There’s this feeling you get when you know someone has their eyes on you, like they’re jabbing two needles into the base of your skull. I turned, glancing over my shoulder, only to see my aunt quickly look away, staring into her wineglass. Beside her, my uncle did the same, only he turned toward the portrait of Silence Redding on the wall and acted like he was trying to start a conversation with her.
The creaking of the house’s old bones was drowned out by the high wail of the violinists (second cousins once removed) in the foyer. Each note seemed to slice against my skin. I started to slip out of the room, but there was a sudden, hard poke at my back—hard enough to knock the breath out of me, and back toward my great-aunt. Great-Uncle Phillip. His white fluffy mustache twitched, still wet from his cider. One matching overgrown eyebrow arched up as he jabbed two sharp knuckles toward me again and nodded toward his wife, who was so still so mesmerized by the ceiling she hadn’t noticed my escape.
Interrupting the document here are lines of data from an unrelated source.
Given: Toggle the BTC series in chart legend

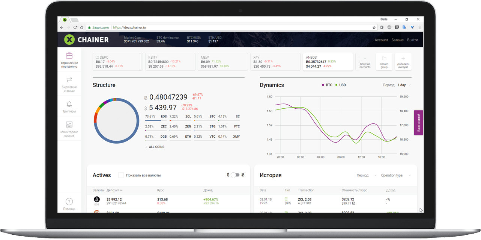Looking at the screenshot, I should (327, 85).
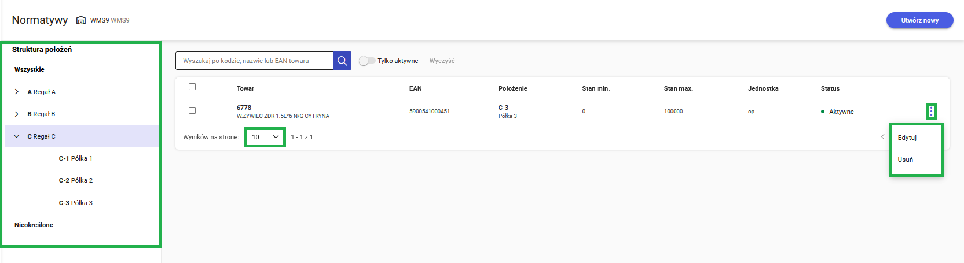Screen dimensions: 964x263
Task: Open the three-dot row actions menu
Action: pos(931,112)
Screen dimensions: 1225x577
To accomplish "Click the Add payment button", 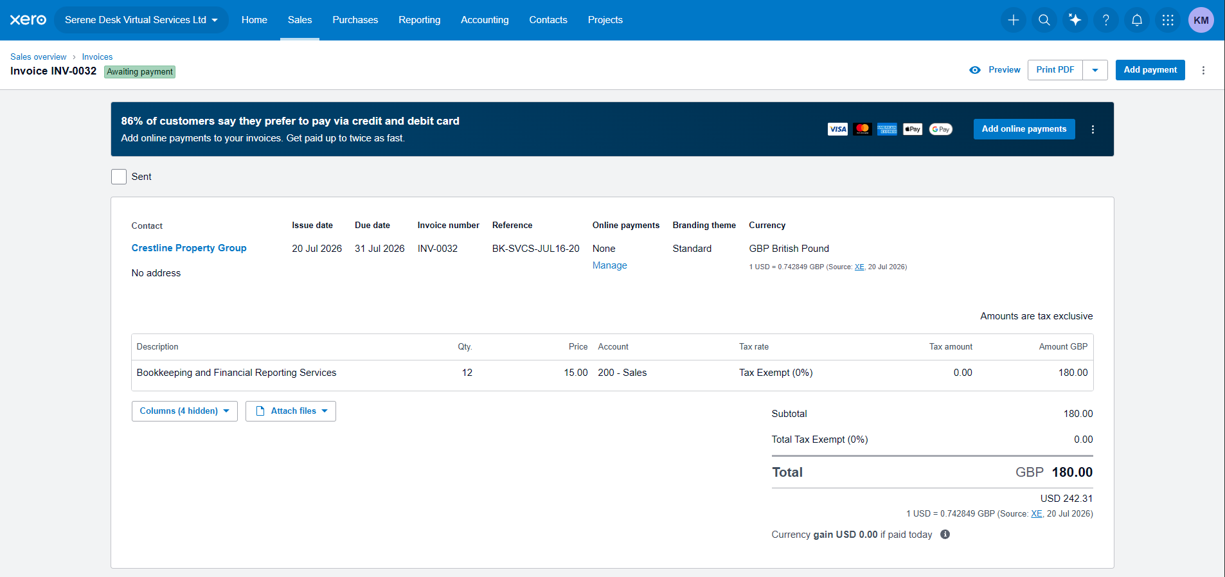I will pos(1150,70).
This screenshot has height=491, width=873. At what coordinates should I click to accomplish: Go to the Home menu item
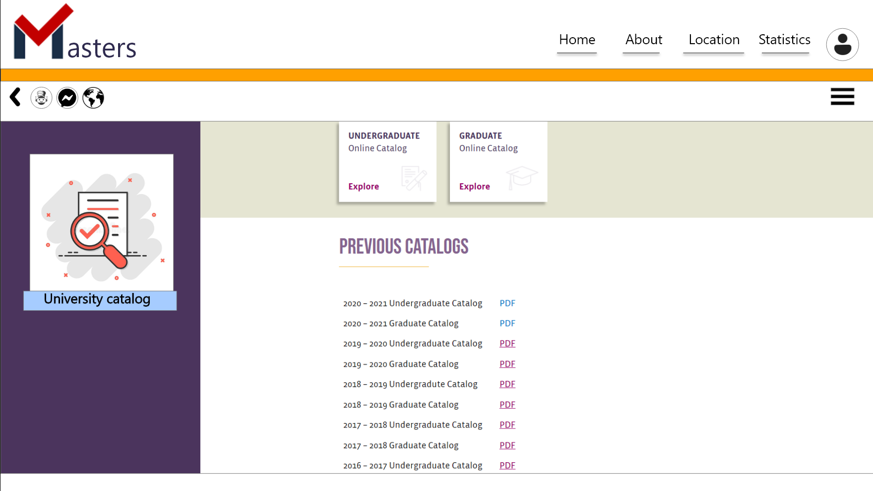[x=576, y=40]
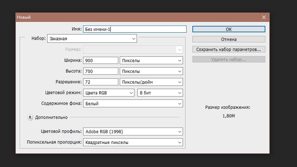Screen dimensions: 297x167
Task: Open the Пикселы/дюйм resolution units dropdown
Action: [151, 82]
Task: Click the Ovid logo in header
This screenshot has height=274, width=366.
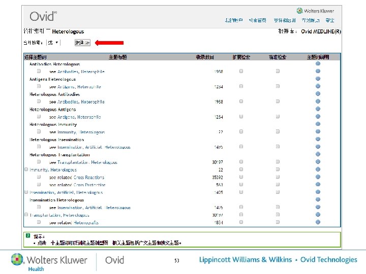Action: pos(43,16)
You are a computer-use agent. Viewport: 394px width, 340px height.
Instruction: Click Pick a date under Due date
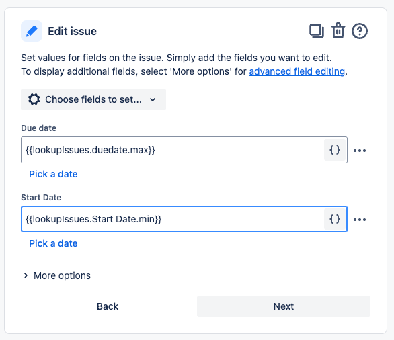coord(53,174)
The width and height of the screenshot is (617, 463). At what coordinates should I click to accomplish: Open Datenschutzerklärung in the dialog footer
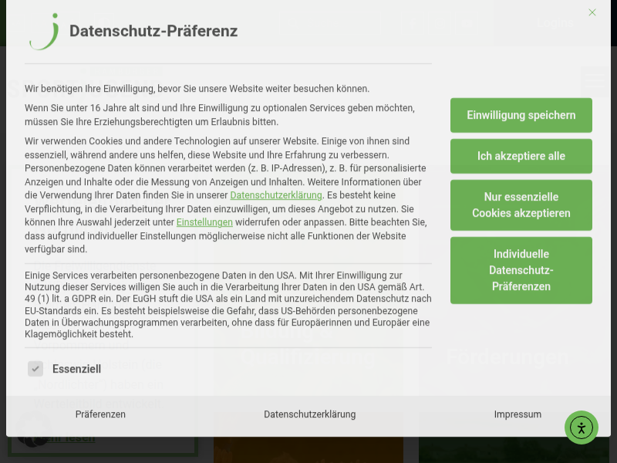309,414
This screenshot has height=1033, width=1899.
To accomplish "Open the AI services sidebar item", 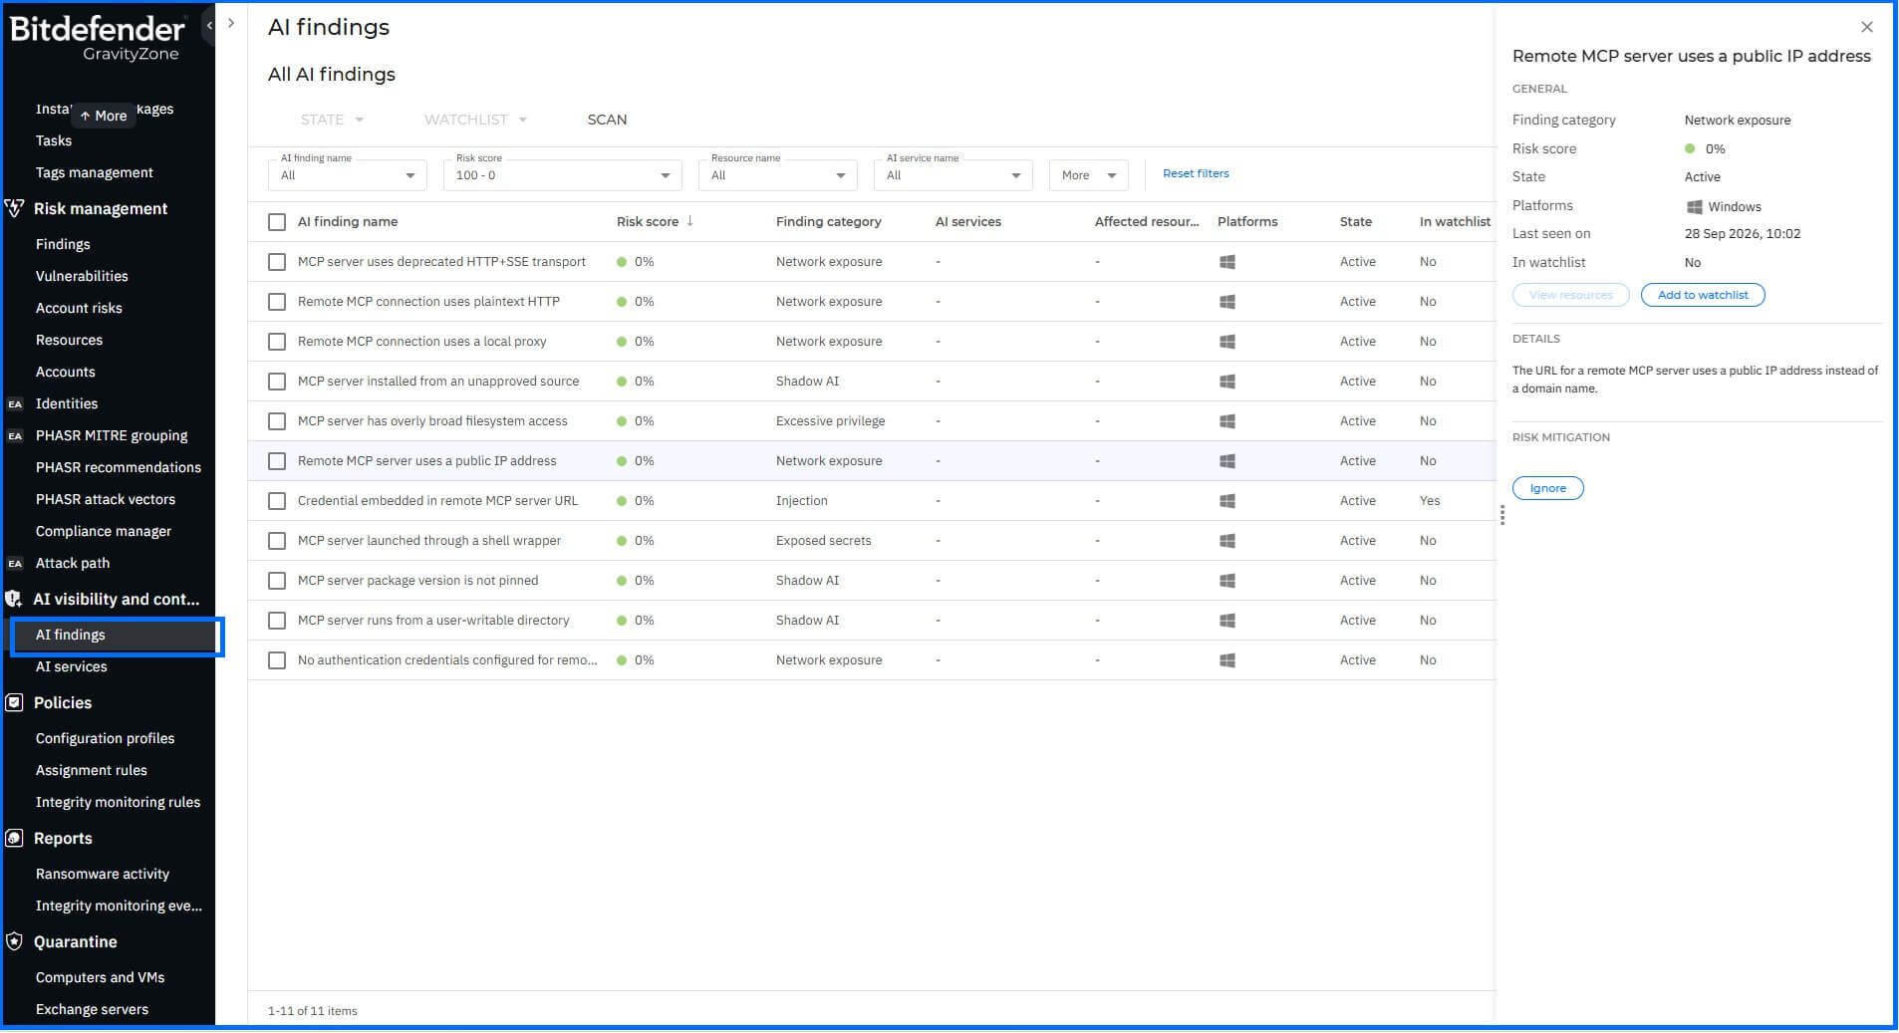I will click(72, 666).
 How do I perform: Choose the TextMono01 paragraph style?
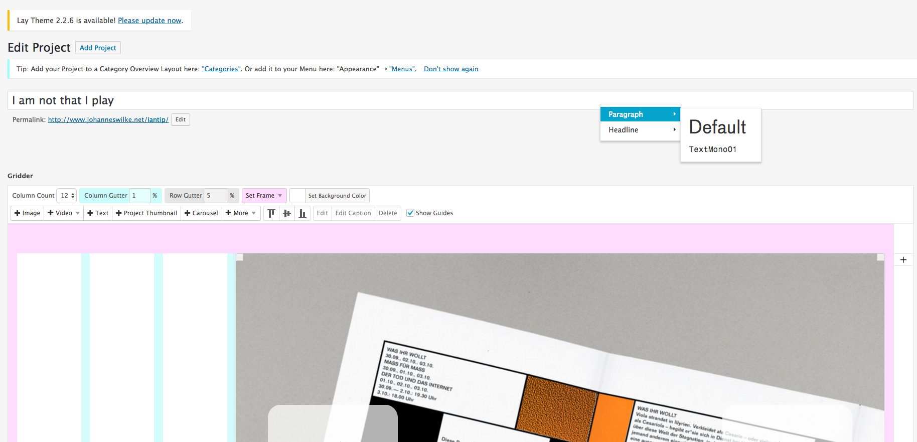[x=712, y=150]
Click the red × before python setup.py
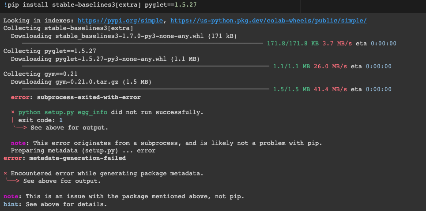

“—to be a true replica of Versailles, though, Mrs. Redding”—Mrs. Redding is what everyone called Grandmother—“…well, she would have to do what Lilly Belle—you know, from Southern Comfort? She would have to do what Lilly Belle did and install mirrors. Panels of them. I haven’t the slightest idea why she refuses to keep any.”
Well, the reporter from New England Architecture had wondered the same thing. Dad had only shrugged and explained that the house had never had mirrors because of our town’s weird—excuse me, unique, as Grandmother insisted—superstition about ghosts and bad luck. Something like, if you didn’t cover your mirrors when the sun went down, it was inviting a whole host of evil to come in. Believe it or not, plenty of people in Redhood, the old families especially, still covered what few mirrors they had at night.
As I glanced around for an exit strategy, my eyes found the stranger again.
He crept along the back of the room, moving around the busts of dead poets and ancestors and shelves of old books. Whenever the trays of food skirted close enough to him, one bony hand would reach out and snatch a snack off it. Then he’d disappear into the shadows again. Poof.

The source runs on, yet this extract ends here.